Leaving at night was a risk — it meant getting over walls and bribing guards, and there was no need for that yet. It was, outside of the foreign quarters, still business as usual in Constantinople. Yes, trouble was coming as sure as sunrise, but not until springtime. A lifetime away. In the morning he’d be leaving quietly with a group of minor merchants going to a cattle sale some miles away. He wouldn’t be coming back with them. There were just a last few things to be arranged tonight.

He was unsurprised to see Red-ears and his sister there, tails wagging. He’d met Ripper and Ravener so often on his nightly walk-abouts that he’d taken to carrying a tit-bit or two with him. Dogs — they were always hungry. He’d been like that as boy himself. Maybe that was why boys and dogs had such an affinity. He hadn’t met their mistress again. Somehow he felt that was just as well.

But she was there, standing in the shadow.

*   *   *

He was plainly leaving the city. Hekate had watched him obsessively, she had to admit, for the last while. He intrigued her, he brought her out of herself. For so many centuries, she’d been wrapped in her grief, mostly oblivious to the marchings of the mortal world. That grief had not left her, and it never would. But now that she had begun to shake free of the total absorption of it, she was aware of so much that had changed. She had been peripherally aware of it, of course. But she just hadn’t cared enough to pay any amount of attention to it all.

The world had become a very strange place to her; she was forgotten as a goddess, and mentioned only obliquely. She had been so forgotten, in fact, that only the drink- and drug-addled and the mad could see her. And…those who still had magic, which were few, very few here. The only point of connection with this new world she’d found was the silent magic-user and his strange business.

What was he doing? It puzzled her. There must be some form of magic involved, she had at first concluded, what with the pacing, the writing, the complex diagrams. She could not imagine what else it could be.

But magic was something over which she had had some power, and which was a part of her, and she saw no trace of it in these workings of his.

Had that too gone from her?

No. Impossible. She still walked in the shadowed paths, she still, when she chose, could easily, trivially, work bits of sorcery that were beyond all but the most powerful of mortal magicians.

Was he in the service of some other god or goddess unknown?
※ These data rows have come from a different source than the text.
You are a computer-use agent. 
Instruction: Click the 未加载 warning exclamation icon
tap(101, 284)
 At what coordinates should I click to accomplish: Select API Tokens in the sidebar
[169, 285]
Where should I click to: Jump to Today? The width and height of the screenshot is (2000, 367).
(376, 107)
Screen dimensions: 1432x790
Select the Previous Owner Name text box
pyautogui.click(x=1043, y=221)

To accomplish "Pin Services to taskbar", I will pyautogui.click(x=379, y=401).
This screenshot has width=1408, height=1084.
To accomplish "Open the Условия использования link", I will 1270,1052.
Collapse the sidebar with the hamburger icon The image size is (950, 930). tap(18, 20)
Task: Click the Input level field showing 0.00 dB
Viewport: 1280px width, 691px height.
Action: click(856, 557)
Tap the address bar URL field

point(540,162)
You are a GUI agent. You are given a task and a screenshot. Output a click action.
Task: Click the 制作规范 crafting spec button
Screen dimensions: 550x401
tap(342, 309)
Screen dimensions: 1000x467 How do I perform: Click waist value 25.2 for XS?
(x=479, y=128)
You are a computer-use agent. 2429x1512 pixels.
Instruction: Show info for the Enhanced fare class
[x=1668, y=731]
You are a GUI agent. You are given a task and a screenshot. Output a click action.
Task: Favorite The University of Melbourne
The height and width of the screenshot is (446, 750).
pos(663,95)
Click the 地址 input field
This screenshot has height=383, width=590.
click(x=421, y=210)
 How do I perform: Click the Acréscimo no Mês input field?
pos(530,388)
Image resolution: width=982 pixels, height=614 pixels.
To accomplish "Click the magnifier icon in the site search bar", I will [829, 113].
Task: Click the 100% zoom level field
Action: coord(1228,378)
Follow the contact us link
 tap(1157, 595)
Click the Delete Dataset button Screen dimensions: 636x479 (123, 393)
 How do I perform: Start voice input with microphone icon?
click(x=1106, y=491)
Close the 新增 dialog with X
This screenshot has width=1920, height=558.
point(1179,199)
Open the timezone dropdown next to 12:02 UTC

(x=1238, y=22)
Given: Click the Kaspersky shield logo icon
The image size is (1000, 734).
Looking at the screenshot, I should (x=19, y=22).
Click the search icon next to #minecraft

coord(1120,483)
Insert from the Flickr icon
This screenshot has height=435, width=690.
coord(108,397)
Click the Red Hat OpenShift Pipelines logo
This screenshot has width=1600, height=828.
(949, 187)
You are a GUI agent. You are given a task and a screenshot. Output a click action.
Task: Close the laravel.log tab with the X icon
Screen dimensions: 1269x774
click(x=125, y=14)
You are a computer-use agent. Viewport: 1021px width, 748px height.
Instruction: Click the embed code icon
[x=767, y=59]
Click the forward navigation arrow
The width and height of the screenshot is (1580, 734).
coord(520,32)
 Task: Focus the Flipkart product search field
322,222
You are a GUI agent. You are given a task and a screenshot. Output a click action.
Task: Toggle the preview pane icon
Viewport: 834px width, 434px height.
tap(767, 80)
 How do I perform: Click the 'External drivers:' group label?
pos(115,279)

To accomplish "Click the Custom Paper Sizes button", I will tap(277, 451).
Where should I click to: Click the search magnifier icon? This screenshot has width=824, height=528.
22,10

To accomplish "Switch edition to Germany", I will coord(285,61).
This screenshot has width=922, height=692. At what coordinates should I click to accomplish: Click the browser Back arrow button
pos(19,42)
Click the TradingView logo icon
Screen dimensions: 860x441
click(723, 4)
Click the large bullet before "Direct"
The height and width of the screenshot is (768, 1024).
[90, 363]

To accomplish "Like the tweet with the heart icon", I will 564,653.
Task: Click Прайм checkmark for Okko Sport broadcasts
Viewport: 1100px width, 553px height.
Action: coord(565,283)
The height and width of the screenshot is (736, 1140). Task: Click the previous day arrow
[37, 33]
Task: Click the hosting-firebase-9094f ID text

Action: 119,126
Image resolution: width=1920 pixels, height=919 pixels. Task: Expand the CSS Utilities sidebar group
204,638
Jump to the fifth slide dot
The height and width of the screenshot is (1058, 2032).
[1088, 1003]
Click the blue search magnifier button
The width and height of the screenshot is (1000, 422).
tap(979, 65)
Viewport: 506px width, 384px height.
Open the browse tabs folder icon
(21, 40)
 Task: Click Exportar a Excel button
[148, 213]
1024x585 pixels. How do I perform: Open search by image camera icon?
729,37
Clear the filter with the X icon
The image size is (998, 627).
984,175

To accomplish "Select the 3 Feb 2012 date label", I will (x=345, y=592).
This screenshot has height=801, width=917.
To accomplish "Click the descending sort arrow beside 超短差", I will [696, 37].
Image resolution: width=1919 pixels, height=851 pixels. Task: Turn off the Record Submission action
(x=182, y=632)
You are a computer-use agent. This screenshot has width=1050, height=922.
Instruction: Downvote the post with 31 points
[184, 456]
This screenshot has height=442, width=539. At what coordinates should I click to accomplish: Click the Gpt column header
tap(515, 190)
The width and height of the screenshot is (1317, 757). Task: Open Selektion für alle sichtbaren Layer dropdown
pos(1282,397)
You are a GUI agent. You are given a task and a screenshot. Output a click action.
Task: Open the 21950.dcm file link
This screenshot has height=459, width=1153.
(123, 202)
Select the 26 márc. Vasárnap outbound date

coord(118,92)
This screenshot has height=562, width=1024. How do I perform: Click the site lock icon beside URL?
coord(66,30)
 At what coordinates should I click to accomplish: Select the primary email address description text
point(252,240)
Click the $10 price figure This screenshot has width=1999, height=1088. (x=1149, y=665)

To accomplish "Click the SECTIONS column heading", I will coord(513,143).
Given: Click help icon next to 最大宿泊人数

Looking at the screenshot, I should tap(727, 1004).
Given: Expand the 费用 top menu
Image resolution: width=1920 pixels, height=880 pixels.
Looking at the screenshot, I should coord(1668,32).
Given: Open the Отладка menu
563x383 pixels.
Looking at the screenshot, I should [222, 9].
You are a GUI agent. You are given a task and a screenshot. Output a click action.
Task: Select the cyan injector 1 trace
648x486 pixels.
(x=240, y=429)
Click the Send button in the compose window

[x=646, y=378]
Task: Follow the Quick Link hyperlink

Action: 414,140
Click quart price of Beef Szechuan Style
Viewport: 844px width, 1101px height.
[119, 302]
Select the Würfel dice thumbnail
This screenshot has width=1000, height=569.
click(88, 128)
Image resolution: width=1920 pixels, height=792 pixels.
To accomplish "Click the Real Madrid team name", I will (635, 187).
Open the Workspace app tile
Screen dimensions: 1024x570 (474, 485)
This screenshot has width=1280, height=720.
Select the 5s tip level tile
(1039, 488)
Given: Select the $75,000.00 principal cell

Was that why he did what he did? Were these some strange rites she did not recognize?

And now — now he was leaving.

She was Hekate. What did she care if one mortal moved away?

Yet she did. And the dogs would miss him. She parted the shadow so that when she spoke, he would see her.

“Where are you going?” she asked.

He turned very cautiously. “I didn’t see you there, Lady. Just out.”

She shook her head, denying his words. “You are leaving the crossroads. This place.”

“I was trying to make that less than obvious. Yes. I have to go. You’ll take care of my friends here, will you?” He petted them, scratching behind their ears. Then, looking at the dogs. “I think you should leave here, if possible, as soon as is practical. There’s siege and war coming, probably sooner than they anticipate. That’s not kind to dogs or women.”

She knew that. Oh, how well she knew that. “Will you be coming back?” she asked, remembering. Remembering far too much. This man was…kind. Unexpectedly kind. He was warning her.

“It’s possible,” he said, cautiously. She sensed why. He did not want to lie, nor to promise what he could not do. “I go where I am sent. I may come back here to finalize things.”